Aku tidak sabar untuk bertemu kedua orang tuaku serta Kak Nayra. Aku dan Mas Aufa memutuskan mendatangi rumah kedua orang tuaku terlebih dahulu.
Sebenarnya aku yang meminta persetujuan Mas Aufa untuk tidak pulang ke rumah dulu. Karena aku juga tidak mungkin masak sedangkan persediaan bahan makanan di rumah juga habis. Bunda juga pasti sudah mempersiapkan makanan untukku dan Mas Aufa.
Beruntungnya Mas Aufa hanya setuju saja dengan pendapatku yang memintanya untuk mengunjungi rumah kedua orang tuaku dan menginap di sana untuk sehari. Karena sebentar lagi Mas Aufa juga akan kembali kerja. Jika ia masih cuti lama, mungkin aku aman berlama-lama di rumah Bunda.
“Kamu mabuk?” tanya Mas Aufa.
Aku menggeleng sembari menahan mual yang terus melandaku. Sebenarnya dari kemarin aku sudah merasakan hal ini.
“Kamu hamil?” tanya Mas Aufa.
Aku melotot tidak percaya. Aku bahkan tidak tahu kalau diriku hamil atau tidak.
“Mbak, Mas, sudah sampai,” ucap Pak Amran yang menjemputku dari bandara tadi.
Aku memasuki rumah yang sudah lama ini aku rindukan. Selama seminggu dari sini, aku tidak melihat perubahan apapun dari rumah ini.
Aku membuka pintu dan melihat keributan antara Bunda, Ayah, dan Kak Nayra. Huh, kedatanganku aku berharap besar disambut dengan suka cita. Namun, pandangan di depanku hanya keributan dan tatapan tajam dari setiap mata itu.
Mas Aufa datang menghampiriku dengan membawa koper yang cukup besar. "Capek?" Aku menggeleng pelan menjawab pertanyaannya.
“Anak siapa yang kamu kandung?"
"Aufa, Yah."
Bagaikan disambar petir. Aku seketika terdiam.
Ucapan itu, membuat tas yang aku pegang erat-erat terlepas begitu saja. Tak terasa bulir air mata jatuh mengenai pipiku.
"Alsya?" tanya Bunda, Ayah, dan Kak Nayra dengan kompak. Mereka terperangah menatapku.

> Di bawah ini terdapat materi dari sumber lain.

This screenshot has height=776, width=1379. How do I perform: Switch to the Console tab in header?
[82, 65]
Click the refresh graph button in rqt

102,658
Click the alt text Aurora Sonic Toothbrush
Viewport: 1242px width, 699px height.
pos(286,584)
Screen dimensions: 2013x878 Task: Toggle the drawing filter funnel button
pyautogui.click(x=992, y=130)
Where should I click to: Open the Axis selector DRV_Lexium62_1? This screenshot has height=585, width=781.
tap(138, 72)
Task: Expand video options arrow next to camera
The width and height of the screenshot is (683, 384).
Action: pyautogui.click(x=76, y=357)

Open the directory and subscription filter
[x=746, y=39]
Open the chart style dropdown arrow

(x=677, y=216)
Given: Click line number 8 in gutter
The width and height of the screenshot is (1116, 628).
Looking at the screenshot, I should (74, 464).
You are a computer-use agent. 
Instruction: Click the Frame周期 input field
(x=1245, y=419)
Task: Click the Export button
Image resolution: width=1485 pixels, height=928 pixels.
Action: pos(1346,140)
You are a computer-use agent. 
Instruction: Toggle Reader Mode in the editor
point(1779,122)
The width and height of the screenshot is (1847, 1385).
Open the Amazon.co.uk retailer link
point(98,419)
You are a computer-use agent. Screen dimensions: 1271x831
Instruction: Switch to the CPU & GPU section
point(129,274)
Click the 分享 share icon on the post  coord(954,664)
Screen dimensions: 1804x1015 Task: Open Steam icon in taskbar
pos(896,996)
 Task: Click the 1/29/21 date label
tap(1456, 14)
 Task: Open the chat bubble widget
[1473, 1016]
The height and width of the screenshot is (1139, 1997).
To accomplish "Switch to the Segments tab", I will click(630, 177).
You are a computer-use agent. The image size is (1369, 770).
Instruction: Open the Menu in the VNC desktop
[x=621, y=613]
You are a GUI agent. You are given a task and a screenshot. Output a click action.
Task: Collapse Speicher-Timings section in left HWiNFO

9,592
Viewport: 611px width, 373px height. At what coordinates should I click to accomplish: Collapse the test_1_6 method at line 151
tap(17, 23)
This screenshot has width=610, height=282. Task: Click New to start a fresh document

"Sya, saya bisa jelasin semuanya," ucap Mas Aufa dengan menggenggam erat tanganku. Tanganku bergetar, begitu pun dengan detak jantungku. "Saya yakin dijebak, itu bukan anak saya, nggak mungkin."
"Aufa! Kamu nggak mau akuin anak kandung kamu sendiri, hah?" teriak Kak Nayra.
Aku melepaskan genggaman tangannya dan membekap mulutku tidak percaya. Jemariku bergetar hebat diiringi bulir air mata yang tak hentinya menetes. Terlalu sulit untuk menjelaskan tentang apa yang terjadi saat ini. Bahkan otakku seakan sulit untuk berpikir dengan jernih. Aku terdiam cukup lama dengan pandangan kosong.
"Sya," sapa Ayah menghampiriku.
"Saya bisa jelasin, Sya." Mas Aufa terus menggenggam erat tanganku. "Kasih saya kesempatan, Sya."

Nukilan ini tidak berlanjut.